If a line of the material contains "profile", copy it.

INFORMATION SHOWN
:::::

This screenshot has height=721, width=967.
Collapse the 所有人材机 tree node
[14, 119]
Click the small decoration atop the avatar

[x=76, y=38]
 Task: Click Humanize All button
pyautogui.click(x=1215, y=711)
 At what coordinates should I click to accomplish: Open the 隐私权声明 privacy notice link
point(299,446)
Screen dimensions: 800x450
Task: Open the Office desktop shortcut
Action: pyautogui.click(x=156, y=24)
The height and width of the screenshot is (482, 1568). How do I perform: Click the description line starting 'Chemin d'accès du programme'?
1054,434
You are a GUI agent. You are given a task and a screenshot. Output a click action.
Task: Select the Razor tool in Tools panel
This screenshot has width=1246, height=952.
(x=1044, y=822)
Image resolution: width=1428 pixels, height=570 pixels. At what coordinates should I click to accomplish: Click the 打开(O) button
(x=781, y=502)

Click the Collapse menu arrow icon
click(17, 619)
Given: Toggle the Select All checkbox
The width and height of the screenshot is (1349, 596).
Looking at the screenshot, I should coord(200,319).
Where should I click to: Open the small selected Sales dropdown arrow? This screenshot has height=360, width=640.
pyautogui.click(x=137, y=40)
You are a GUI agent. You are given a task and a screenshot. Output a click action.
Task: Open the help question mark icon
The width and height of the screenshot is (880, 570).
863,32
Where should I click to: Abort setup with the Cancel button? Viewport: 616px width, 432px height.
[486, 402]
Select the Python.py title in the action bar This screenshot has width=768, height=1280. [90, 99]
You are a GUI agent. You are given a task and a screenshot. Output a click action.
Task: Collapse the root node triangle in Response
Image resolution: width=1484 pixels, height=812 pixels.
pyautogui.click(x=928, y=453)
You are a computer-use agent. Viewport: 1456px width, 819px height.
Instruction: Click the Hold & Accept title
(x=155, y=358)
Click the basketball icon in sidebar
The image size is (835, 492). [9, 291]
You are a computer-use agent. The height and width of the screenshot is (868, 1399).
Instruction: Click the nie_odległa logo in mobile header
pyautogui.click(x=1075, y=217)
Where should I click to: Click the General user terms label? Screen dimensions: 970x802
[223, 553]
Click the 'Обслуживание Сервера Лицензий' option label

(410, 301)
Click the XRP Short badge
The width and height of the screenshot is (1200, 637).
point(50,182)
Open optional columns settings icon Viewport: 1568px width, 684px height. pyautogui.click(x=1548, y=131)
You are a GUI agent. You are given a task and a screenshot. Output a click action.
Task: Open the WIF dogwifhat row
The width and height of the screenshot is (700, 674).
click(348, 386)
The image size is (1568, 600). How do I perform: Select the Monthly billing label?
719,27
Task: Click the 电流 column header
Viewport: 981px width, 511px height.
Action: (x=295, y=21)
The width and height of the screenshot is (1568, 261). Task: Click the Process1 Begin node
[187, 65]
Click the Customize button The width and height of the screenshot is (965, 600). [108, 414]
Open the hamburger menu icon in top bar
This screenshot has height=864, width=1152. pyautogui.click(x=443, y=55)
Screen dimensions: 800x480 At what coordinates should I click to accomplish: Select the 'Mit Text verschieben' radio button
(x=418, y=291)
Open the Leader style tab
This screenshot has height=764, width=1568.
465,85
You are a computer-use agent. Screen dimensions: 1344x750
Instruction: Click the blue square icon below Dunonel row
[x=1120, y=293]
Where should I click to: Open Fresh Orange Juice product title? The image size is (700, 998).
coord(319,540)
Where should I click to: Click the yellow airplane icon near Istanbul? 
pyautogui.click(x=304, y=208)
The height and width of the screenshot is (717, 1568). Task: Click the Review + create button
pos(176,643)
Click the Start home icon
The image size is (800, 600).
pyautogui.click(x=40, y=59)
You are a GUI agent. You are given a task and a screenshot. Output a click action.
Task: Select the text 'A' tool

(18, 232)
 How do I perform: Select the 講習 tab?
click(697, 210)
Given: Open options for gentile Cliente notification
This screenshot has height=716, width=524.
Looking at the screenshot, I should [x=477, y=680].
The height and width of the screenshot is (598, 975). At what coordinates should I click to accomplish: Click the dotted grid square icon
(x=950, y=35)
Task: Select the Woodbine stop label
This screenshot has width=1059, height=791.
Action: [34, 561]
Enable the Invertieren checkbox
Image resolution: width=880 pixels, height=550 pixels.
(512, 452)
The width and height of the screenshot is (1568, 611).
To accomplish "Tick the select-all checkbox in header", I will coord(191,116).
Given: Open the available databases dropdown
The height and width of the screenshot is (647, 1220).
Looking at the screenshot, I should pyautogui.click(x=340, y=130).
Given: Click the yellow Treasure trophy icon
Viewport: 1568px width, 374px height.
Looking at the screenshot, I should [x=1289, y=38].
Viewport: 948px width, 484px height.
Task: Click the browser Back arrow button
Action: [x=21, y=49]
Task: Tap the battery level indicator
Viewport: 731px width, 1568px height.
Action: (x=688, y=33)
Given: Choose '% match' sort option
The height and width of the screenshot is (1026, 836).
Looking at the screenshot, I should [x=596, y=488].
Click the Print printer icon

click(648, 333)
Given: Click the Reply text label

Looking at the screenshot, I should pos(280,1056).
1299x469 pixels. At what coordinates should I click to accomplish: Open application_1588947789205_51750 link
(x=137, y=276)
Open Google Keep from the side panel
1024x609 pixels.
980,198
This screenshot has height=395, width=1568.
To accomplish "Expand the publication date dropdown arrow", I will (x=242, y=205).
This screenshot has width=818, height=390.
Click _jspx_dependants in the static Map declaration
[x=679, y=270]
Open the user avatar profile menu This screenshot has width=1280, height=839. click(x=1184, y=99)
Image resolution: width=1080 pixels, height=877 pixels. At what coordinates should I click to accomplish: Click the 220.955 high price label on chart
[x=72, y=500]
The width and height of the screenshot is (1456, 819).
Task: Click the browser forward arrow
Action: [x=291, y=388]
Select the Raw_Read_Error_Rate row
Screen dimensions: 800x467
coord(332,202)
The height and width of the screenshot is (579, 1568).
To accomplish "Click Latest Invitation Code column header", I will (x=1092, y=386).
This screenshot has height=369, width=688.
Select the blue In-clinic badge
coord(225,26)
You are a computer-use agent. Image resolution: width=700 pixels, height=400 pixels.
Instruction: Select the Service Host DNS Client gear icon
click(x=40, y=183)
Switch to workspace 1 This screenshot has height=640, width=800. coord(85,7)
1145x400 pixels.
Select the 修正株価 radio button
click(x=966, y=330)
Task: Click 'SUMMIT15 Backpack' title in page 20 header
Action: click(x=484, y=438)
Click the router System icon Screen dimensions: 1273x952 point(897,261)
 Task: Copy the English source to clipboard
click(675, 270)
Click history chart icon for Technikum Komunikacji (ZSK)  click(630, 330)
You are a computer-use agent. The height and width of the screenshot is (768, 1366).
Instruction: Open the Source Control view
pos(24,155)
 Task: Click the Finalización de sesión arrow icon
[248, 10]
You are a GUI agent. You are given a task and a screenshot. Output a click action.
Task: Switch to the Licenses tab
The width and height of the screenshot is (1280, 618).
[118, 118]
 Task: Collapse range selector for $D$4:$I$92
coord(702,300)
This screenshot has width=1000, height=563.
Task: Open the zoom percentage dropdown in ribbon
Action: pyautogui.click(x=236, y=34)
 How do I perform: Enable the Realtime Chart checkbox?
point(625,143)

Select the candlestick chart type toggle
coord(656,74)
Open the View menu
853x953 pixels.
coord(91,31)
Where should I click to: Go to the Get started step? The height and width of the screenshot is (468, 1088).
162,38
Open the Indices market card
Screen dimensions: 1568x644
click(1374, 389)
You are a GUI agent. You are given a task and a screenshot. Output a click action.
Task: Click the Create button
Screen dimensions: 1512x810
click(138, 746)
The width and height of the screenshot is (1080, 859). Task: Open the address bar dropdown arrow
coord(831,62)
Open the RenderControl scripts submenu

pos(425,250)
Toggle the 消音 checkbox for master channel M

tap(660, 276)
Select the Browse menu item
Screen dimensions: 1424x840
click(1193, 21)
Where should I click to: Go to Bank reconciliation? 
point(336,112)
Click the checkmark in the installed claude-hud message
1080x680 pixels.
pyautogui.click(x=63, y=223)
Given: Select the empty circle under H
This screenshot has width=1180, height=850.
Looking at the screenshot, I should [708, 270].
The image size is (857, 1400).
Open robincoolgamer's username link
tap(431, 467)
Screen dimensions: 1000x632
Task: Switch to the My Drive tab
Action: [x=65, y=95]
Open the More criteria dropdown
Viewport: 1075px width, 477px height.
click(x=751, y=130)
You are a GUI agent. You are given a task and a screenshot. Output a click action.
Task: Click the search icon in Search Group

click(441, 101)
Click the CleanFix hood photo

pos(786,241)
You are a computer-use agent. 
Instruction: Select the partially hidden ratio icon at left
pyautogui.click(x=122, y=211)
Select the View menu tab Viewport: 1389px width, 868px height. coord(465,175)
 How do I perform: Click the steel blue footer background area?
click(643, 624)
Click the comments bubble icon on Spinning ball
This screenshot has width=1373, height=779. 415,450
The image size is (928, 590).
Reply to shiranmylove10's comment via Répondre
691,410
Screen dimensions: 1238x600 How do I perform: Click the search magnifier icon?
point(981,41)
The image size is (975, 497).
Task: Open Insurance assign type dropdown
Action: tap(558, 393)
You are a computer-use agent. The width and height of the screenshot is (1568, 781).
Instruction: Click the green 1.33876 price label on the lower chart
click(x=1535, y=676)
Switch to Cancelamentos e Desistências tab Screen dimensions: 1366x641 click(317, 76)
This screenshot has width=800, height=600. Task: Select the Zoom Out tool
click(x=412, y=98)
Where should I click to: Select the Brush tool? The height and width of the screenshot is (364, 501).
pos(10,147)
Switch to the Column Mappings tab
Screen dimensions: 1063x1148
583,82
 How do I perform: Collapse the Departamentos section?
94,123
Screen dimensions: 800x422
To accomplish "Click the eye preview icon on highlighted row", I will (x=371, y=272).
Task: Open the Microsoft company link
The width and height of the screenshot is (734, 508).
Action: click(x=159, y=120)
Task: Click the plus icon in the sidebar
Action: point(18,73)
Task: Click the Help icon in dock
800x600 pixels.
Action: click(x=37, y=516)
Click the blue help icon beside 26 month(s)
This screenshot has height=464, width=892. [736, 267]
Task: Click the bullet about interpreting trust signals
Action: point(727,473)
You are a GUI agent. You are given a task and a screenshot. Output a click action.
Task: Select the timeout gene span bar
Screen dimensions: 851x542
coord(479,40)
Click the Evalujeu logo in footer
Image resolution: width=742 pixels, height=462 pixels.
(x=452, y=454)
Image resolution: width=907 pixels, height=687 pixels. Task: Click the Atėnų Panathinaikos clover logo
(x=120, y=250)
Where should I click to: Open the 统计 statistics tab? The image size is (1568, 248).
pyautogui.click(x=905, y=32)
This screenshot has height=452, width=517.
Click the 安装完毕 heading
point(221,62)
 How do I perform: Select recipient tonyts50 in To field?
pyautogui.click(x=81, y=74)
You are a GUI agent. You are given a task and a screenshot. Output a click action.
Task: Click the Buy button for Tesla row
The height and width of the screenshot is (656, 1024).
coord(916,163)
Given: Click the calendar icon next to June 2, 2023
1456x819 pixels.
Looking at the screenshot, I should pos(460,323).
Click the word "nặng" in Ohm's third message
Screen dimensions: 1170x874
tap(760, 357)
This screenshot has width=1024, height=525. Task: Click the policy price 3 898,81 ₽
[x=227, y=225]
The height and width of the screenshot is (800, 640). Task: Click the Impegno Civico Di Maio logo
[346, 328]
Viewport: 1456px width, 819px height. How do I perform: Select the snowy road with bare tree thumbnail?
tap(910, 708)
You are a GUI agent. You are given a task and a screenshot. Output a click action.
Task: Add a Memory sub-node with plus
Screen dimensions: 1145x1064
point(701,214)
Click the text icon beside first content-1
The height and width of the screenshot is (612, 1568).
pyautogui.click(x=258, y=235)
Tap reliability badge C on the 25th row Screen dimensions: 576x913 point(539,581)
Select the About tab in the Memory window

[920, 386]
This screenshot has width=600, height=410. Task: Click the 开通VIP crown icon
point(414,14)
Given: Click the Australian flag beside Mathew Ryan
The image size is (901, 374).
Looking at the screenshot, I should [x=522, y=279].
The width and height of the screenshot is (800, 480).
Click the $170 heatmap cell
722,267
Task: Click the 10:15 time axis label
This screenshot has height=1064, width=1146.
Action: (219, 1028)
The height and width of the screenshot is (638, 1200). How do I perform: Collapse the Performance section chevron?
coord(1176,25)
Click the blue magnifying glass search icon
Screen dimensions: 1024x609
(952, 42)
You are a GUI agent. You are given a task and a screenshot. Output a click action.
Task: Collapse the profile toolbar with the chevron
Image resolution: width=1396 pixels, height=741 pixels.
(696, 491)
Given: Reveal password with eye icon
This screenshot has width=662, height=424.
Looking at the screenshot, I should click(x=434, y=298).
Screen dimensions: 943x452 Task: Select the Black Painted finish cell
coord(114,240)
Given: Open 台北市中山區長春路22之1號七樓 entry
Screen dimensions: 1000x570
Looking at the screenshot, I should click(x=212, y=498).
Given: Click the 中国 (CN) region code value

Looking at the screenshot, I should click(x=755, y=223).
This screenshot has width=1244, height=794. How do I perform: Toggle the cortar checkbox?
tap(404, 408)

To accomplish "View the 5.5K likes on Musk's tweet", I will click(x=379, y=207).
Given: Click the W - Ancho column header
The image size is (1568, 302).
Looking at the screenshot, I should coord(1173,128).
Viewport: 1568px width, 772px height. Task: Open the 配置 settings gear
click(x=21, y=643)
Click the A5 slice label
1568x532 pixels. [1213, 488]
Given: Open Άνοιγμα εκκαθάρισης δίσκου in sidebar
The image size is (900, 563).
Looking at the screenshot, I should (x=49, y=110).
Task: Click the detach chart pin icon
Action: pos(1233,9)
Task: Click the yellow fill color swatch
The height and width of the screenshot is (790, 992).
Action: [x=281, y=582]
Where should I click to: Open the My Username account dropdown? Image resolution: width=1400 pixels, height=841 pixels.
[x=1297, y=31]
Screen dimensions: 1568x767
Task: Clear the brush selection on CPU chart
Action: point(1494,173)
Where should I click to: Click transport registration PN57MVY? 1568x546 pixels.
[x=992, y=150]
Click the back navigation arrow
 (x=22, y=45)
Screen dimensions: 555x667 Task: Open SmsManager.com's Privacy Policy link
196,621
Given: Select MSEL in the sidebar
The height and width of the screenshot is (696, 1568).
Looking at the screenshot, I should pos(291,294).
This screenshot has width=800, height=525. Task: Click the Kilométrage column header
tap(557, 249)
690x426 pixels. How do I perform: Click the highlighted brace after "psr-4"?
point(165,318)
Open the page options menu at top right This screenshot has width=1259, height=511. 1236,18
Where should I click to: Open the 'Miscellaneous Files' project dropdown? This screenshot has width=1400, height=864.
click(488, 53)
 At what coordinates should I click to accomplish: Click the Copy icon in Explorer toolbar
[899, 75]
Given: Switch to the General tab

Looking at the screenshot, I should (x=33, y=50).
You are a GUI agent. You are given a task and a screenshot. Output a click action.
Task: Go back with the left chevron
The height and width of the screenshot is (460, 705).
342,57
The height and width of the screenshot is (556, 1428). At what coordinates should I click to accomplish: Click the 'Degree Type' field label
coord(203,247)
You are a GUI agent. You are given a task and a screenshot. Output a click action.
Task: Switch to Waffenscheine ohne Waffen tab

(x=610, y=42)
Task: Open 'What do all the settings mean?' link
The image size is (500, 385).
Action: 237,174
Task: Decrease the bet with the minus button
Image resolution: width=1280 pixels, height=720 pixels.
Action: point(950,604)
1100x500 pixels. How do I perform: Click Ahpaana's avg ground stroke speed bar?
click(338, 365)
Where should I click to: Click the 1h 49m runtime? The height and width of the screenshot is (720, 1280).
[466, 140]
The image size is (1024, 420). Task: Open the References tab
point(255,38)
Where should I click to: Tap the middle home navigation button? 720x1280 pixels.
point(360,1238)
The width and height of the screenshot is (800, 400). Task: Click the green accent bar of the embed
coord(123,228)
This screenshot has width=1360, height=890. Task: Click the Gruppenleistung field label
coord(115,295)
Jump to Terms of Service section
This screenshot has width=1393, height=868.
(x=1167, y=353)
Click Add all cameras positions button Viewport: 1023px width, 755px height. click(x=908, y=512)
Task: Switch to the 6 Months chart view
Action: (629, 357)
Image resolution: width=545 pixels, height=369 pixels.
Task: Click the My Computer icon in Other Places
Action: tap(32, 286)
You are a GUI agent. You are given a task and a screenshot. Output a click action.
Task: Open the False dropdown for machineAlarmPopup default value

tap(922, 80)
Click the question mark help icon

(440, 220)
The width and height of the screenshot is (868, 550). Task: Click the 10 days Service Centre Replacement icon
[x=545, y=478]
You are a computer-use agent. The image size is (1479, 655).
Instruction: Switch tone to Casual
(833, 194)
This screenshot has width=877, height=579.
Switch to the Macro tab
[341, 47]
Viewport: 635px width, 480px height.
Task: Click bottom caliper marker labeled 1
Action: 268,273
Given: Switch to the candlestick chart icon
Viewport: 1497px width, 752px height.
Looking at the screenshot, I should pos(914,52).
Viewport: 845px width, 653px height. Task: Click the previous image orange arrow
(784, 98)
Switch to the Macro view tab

:::::

ANSWER BELOW
Open the user avatar profile menu This screenshot has width=1280, height=839. click(x=1184, y=99)
Task: Collapse the profile toolbar with the chevron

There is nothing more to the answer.